Here’s some more notes from around the league as 2015 is now upon us…
- Left-hander Luis Avilan‘s name had recently come up in trade talks, though now that the Braves have traded another southpaw in Chasen Shreve, MLB.com’s Mark Bowman wonders (Twitter link) if Atlanta could keep Avilan in the fold. Earlier today, the Braves sent Shreve and David Carpenter to the Yankees in exchange for Manny Banuelos.
- Zduriencik and Seth Smith discussed the recent trade that brought Smith to the Mariners in a conference call with reporters (including Bob Dutton of the Tacoma News Tribune). The extension that Smith signed with the Padres last summer was a factor in the trade, as Zduriencik noted that “one of the things we tried to stay away from was giving up talent for one-year returns…I think you’re getting a player who can be with you for at least the next three years.”
- With Craig Breslow‘s physical scheduled for Monday, the Red Sox will face a tough decision in opening up a spot for the reliever on their 40-man roster, WEEI.com’s Rob Bradford writes. Dan Butler, Tommy Layne, Zeke Spruill and Drake Britton are potential candidates to lose their 40-man spots, with Bradford citing Britton as maybe the most vulnerable because he’s out of options. There’s also “a very real scenario” where Boston makes a trade to free up roster space.

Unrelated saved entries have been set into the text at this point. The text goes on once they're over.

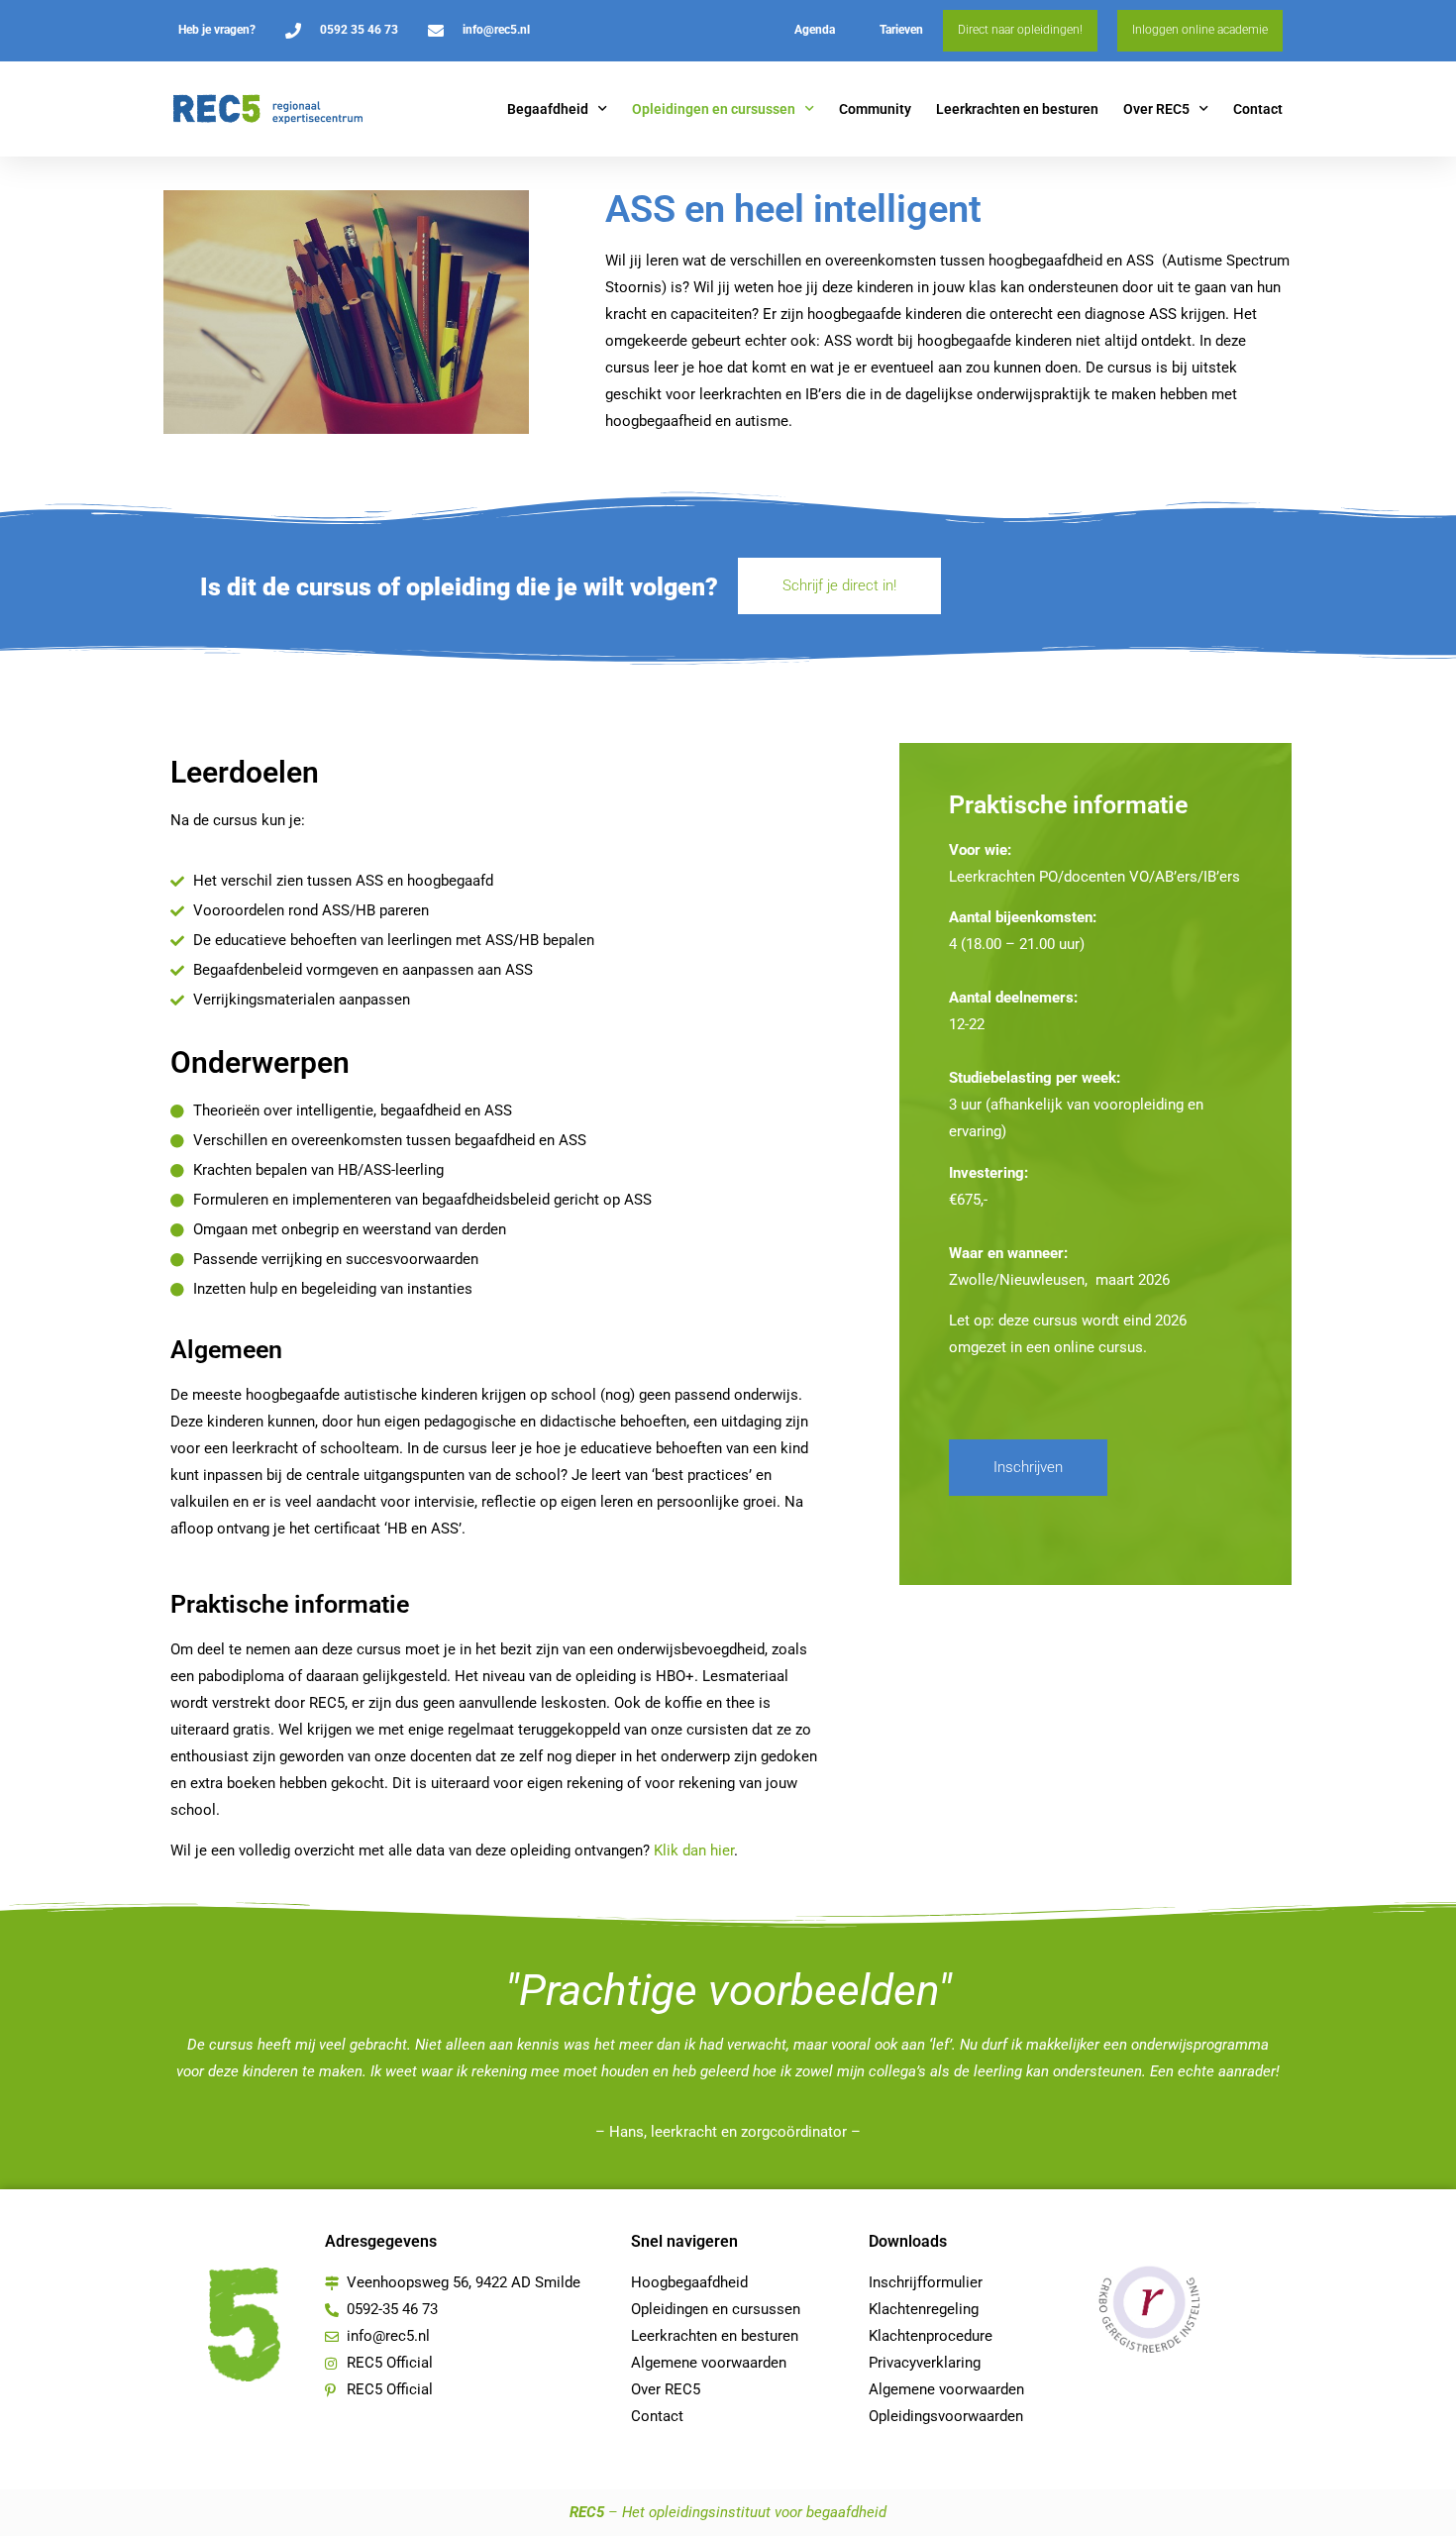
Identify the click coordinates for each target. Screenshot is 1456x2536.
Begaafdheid (547, 109)
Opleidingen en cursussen (713, 109)
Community (875, 109)
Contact (1258, 109)
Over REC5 (1156, 109)
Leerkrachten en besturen (1017, 109)
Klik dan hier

- A number of recent Orioles news items and rumors are recapped by MASNsports.com’s Roch Kubatko, including the new information that the O’s would like to sign a right-handed reliever, possibly on a minor league deal.
- Dodgers GM Farhan Zaidi recently said his team won’t be making any other major starting pitching signings, which worries Steve Dilbeck of the L.A. Times since he feels the rotation lacks depth beyond the top three of Clayton Kershaw, Zack Greinke and Hyun-jin Ryu. On the other hand, Dilbeck wonders if Zaidi’s statement was tactical, similar to how the GM denied that Dee Gordon was being shopped just before Gordon was dealt to Miami.
- In an Insider-only piece for ESPN.com, Tony Blengino describes Adam LaRoche signing with the White Sox as “a perfect marriage of club, player, ballpark and contract.” Using analyses of LaRoche’s swing and U.S. Cellular Field’s park factor, Blengino thinks the veteran first baseman could challenge for the AL homer crown if he stays healthy.